Banda Aceh — Masyarakat Peduli Sejarah Aceh (MAPESA) menyebutkan kajian arkeologi untuk kelanjutan proyek pembangunan Instalasi Pengolahan Air Limbah (IPAL) di Gampong Pande tidak dilakukan oleh instansi pemerintah yang berwenang dan bertanggung jawab dalam persoalan cagar budaya.
Tapi justru itu dilakukan oleh pihak terkait dalam persoalan proyek IPAL yang dalam hal ini disebutkan adalah Kementerian Pekerjaan Umum dan Perumahan Rakyat (PUPR).
Dengan demikian, dalam pelaksanaan kajian dan zonasi proyek IPAL itu, terbuka peluang untuk hal-hal yang bersifat tidak objektif dan keilmuan, atau juga terbuka peluang untuk penggiringan hasil kajian dan zonasi kepada hal-hal yang selaras dengan kepentingan pihak-pihak terkait, yang dalam hal ini adalah Kementerian PUPR dan Pemerintah Kota Banda Aceh.
“Pernyataan-pernyataan tersebut hanya mengacu kepada hasil kajian arkeologi dan zonasi yang dilakukan oleh pihak-pihak terkait tanpa merpertimbangkan nilai-nilai sosial budaya yang dihormati dan dipraktikkan oleh masyarakat Aceh, kearifan lokal (local wisdom) yang dimiliki oleh masyarakat Aceh, dan hal-hal yang menduduki tempat penting dalam perasaan dan hati masyarakat Aceh,” kata Ketua MAPESA Mizuar Mahdi, Sabtu (27/02/2021).
MAPESA juga telah menyampaikan pandangan terhadap Surat Wali Kota Banda Aceh kepada Menteri PUPR RI Perihal Lanjutan Pembangunan IPAL Kota Banda Aceh.
Pada Senin sore, 22 Februari 2021, Masyarakat Peduli Sejarah Aceh (MAPESA) baru saja mengetahui adanya sebuah surat tertanggal 16 Februari 2021 M/04 Rajab 1442 H dengan nomor 660/0253 yang ditandatangani oleh Walikota Banda Aceh Aminullah Usman dengan tembusan ke berbagai pihak. Surat tersebut ditujukan kepada Menteri PUPR RI Cq. Direktur Cipta Karya di Jakarta, perihal Lanjutan Pembangunan IPAL Kota Banda Aceh dan bersifat Penting.
Oleh karena surat tersebut dapat berefek dan berdampak buruk pada kehidupan sosial budaya masyarakat Kota Banda Aceh secara khusus, masyarakat Aceh dan Indonesia secara umum, maka LSM MAPESA-Aceh memandang penting mengutarakan pandangan-pandangannya menyangkut poin-poin yang termuat dan dinyatakan dalam surat tersebut.

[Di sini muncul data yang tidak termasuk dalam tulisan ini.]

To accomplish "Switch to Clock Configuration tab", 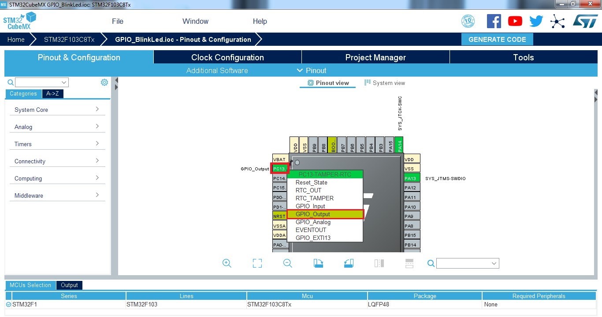I will pyautogui.click(x=227, y=57).
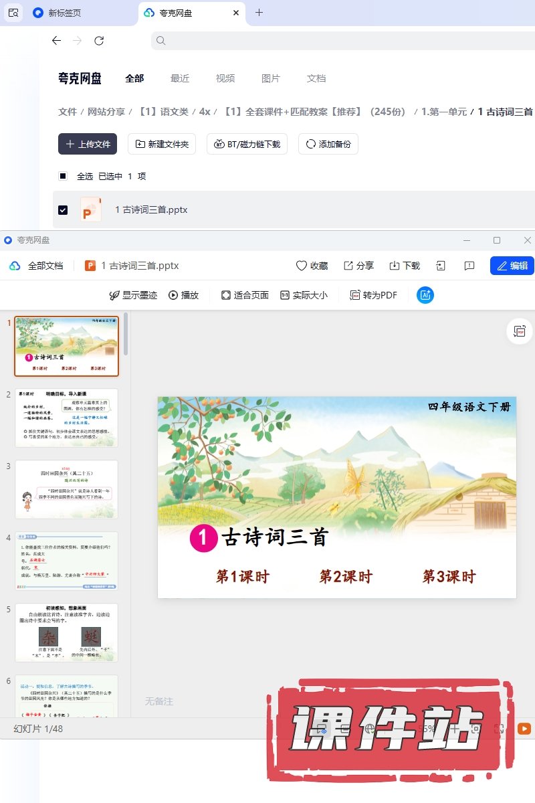
Task: Switch to the 视频 category tab
Action: 225,78

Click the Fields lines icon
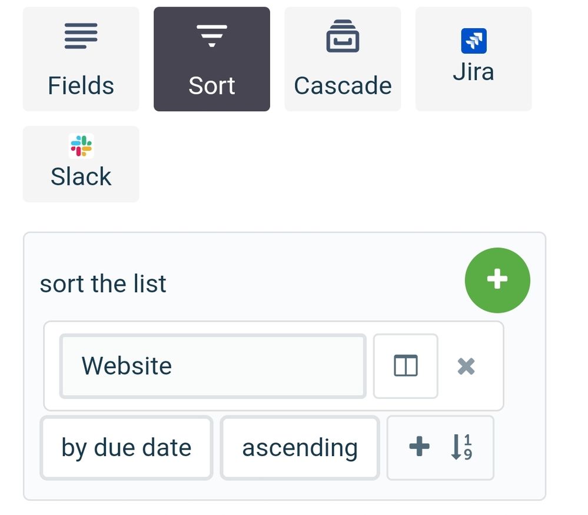pos(81,36)
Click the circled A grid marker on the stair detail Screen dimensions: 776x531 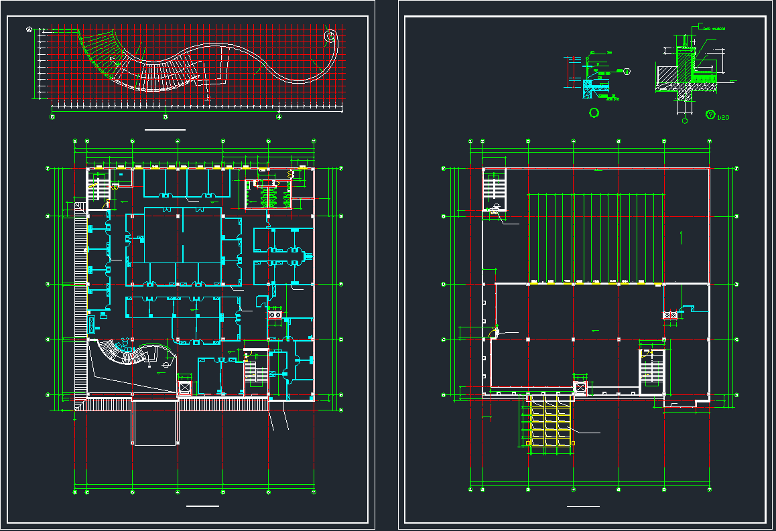[29, 29]
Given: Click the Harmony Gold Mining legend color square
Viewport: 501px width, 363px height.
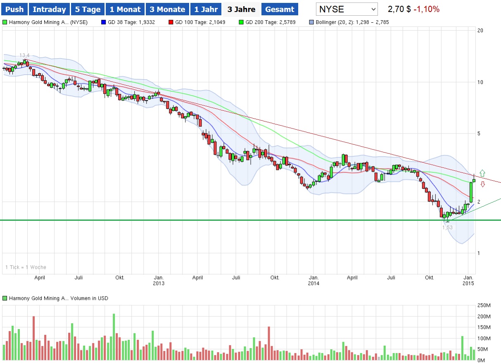Looking at the screenshot, I should pyautogui.click(x=5, y=22).
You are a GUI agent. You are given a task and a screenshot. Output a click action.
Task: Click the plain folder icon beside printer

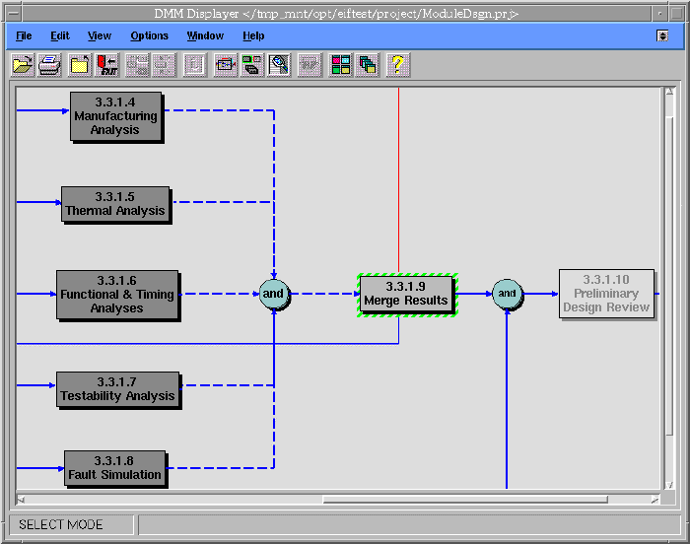(79, 66)
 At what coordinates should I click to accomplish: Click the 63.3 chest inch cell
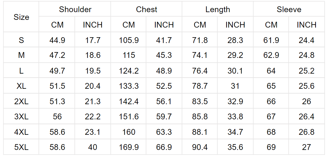(164, 132)
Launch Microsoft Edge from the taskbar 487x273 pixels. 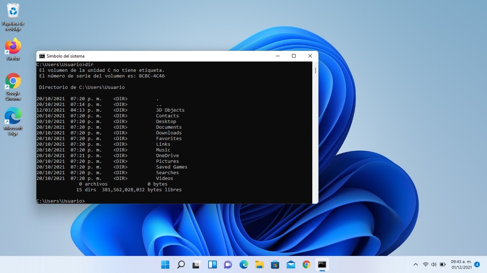click(x=243, y=264)
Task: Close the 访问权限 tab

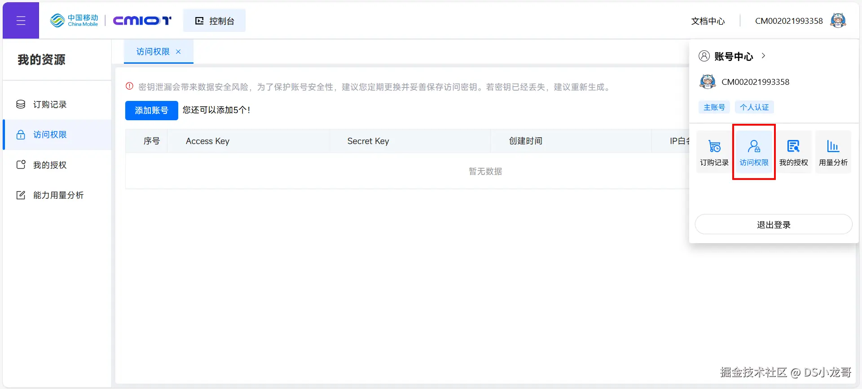Action: point(178,52)
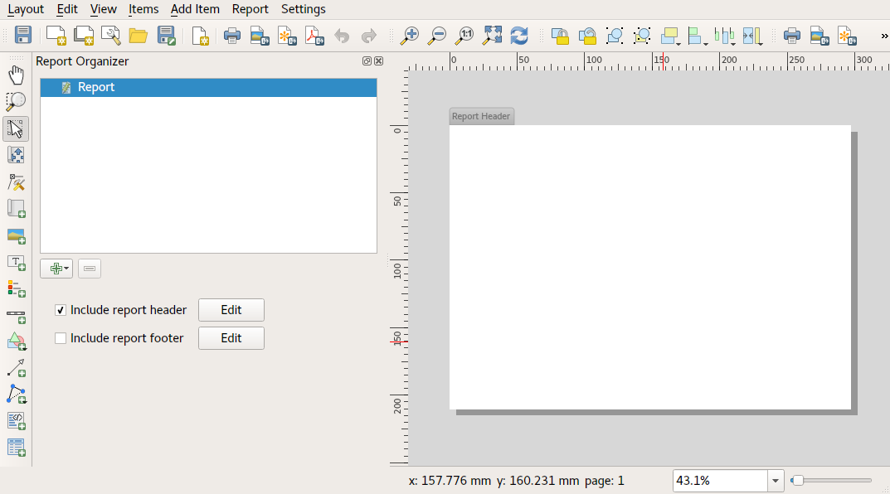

Pertama, dalam surat tersebut, Wali Kota Banda Aceh menerangkan bahwa pernyataan-pernyataan dalam suratnya itu adalah sesuai dengan hasil kajian arkeologi di lokasi IPAL dan jaringan perpipaan air limbah Kota Banda Aceh oleh Kementerian PUPR RI, Zonasi Kawasan Gampong Pande di bekas Bandar Aceh Darussalam oleh Tim Zonasi Kawasan Gampong Pande, serta hasil rapat Pemerintah Kota Banda dengan pihak terkait pada Rabu, 3 Februari 2021.
“Dari keterangan itu, kami memahami bahwa kajian arkeologi dan zonasi yang dimaksud dilakukan oleh Kementerian PUPR, yang dalam hal ini merupakan pihak terkait, dan yang juga dengannya kemudian Pemerintah Kota Banda Aceh duduk rapat pada 3 Februari 2021,” sebutnya.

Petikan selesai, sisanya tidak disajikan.